* _DOCUMENT EXTRACT_
While pure diamond forms a lattice consisting only of carbon atoms, an impurity called the nitrogen vacancy defect can be created in the diamond lattice. Nitrogen vacancy center (NV center) diamond is so named because it pairs a nitrogen atom in place of a carbon atom next to an empty space where a carbon atom is missing in the lattice. Nitrogen vacancy pairs turn diamond a pink color. These nitrogen vacancy color centers can hold their quantum/spintronic properties for up to several seconds at room temperature. "If I apply a microwave sweep across this, while looking at the light as I'm exciting, coming off from these states, as I hit the zero state, it's bright," Twitchen said. "As I hit the one state, it's darker, so I have this optically detected magnetic resonance signal, and that's my readout."
Tomás Palacios, Associate Professor of Electrical Engineering and Computer Science, sees an opportunity for 100 times more electronics by embedding two-dimensional (2-D) materials into every object people use or wear. Among the wired objects Palacios envisions are: electronic wallpaper and desks to charge devices like cell phones wirelessly; ceilings that light up to replace traditional lighting; windows that double as transparent displays; large area distributed speakers; and sensors everywhere.
"I strongly believe that two-dimensional materials are a key element for the future of microsystems that will be able to bring electronics to every object and increase the performance density of electronics, not by 10 percent but by five or six orders of magnitude," Palacios said. His lab grew single-layer graphene on copper foil with chemical vapor deposition and developed a robotic system to transfer graphene to any substrate including paper and clothing. Performance of 2-D materials is now good enough for many applications, he said. Graphene, he noted, is 200 times stronger than structural steel and conducts electricity better than any metal. Graphene products include high-performance tennis racquets and conductive ink for flexible electronic systems. His latest work involves folding 2-D materials to demonstrate the next generation of micro and nano systems.
Pablo Jarillo-Herrero, Mitsui Career Development Associate Professor of Physics at MIT, said layered atomically thin materials are a revolution in condensed matter physics. He discussed his work showing layers of graphene and hexagonal boron nitride create a moire pattern and having an electronic bandgap. This moire pattern, which is created by the overlapping honeycomb structures of these ultrathin materials, varies with the twist angle of the graphene/hexagonal boron nitride layers, and it turns out their bandgap varies with the twist angle of their crystal structures. "What we hypothesized is that there is actually a bandgap which is opening at the charge neutrality point and it is due to the coupling between this graphene and this hexagonal boron nitride," Jarillo-Herrero said.

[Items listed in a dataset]

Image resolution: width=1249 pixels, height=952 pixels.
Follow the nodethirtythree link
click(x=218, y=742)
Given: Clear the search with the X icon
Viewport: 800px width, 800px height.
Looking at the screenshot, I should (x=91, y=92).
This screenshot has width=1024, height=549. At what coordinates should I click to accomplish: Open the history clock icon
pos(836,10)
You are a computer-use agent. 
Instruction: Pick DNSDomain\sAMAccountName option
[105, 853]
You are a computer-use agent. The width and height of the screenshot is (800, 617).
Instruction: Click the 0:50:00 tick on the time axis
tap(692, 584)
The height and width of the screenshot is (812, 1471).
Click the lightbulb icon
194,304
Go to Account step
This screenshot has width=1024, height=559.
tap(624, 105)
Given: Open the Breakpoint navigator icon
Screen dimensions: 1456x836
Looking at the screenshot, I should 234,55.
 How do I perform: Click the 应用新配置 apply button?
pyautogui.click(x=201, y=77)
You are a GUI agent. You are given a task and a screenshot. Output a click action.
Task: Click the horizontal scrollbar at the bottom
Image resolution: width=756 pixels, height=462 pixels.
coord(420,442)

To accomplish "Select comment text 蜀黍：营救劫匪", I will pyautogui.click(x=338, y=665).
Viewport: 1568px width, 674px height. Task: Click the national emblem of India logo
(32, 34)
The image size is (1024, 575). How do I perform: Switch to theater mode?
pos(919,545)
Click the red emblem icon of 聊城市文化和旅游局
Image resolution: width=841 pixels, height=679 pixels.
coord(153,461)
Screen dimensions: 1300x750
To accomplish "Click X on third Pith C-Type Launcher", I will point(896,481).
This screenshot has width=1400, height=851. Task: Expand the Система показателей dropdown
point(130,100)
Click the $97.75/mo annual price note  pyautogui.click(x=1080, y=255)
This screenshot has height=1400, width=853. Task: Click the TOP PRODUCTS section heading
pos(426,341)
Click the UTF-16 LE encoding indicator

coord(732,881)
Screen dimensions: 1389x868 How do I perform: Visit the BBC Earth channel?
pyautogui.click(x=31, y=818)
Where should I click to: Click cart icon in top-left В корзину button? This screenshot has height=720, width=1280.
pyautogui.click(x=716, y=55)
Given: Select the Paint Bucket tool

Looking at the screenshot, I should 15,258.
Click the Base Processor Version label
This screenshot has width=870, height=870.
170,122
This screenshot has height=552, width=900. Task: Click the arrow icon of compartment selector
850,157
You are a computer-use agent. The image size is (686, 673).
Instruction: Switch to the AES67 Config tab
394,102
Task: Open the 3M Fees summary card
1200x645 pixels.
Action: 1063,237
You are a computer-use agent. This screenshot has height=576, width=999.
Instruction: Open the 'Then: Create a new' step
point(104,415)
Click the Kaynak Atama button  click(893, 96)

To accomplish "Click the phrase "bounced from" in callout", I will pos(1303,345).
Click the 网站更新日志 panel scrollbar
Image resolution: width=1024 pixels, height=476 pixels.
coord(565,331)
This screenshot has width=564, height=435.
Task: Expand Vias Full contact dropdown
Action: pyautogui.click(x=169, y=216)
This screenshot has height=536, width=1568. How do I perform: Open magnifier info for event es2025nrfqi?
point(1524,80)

* _GOAL 1_
In the passage on diamond and 2-D materials, reproduce the part that opens with the words "Tomás Palacios, Associate" and closes with "and sensors everywhere.", swapping "wallpaper" for "flooring".
* _GOAL 2_
For each statement below, say whether it agrees with the passage on diamond and 2-D materials, answering yes or no and quoting the passage's deciding words.
(a) Nitrogen vacancy pairs give diamond a pink color.
(b) Graphene is 100 times stronger than structural steel.
(c) Palacios's lab grew single-layer graphene on nickel foil.
* _GOAL 3_
Translate this sentence from the passage on diamond and 2-D materials into Spanish: "Performance of 2-D materials is now good enough for many applications, he said."
The data have no role here.

* _TASK RESPONSE 1_
Tomás Palacios, Associate Professor of Electrical Engineering and Computer Science, sees an opportunity for 100 times more electronics by embedding two-dimensional (2-D) materials into every object people use or wear. Among the wired objects Palacios envisions are: electronic flooring and desks to charge devices like cell phones wirelessly; ceilings that light up to replace traditional lighting; windows that double as transparent displays; large area distributed speakers; and sensors everywhere.

* _TASK RESPONSE 2_
(a) Yes: "Nitrogen vacancy pairs turn diamond a pink color."
(b) No: "Graphene, he noted, is 200 times stronger than structural steel"
(c) No: "His lab grew single-layer graphene on copper foil"

* _TASK RESPONSE 3_
El rendimiento de los materiales 2-D ya es lo bastante bueno para muchas aplicaciones, dijo.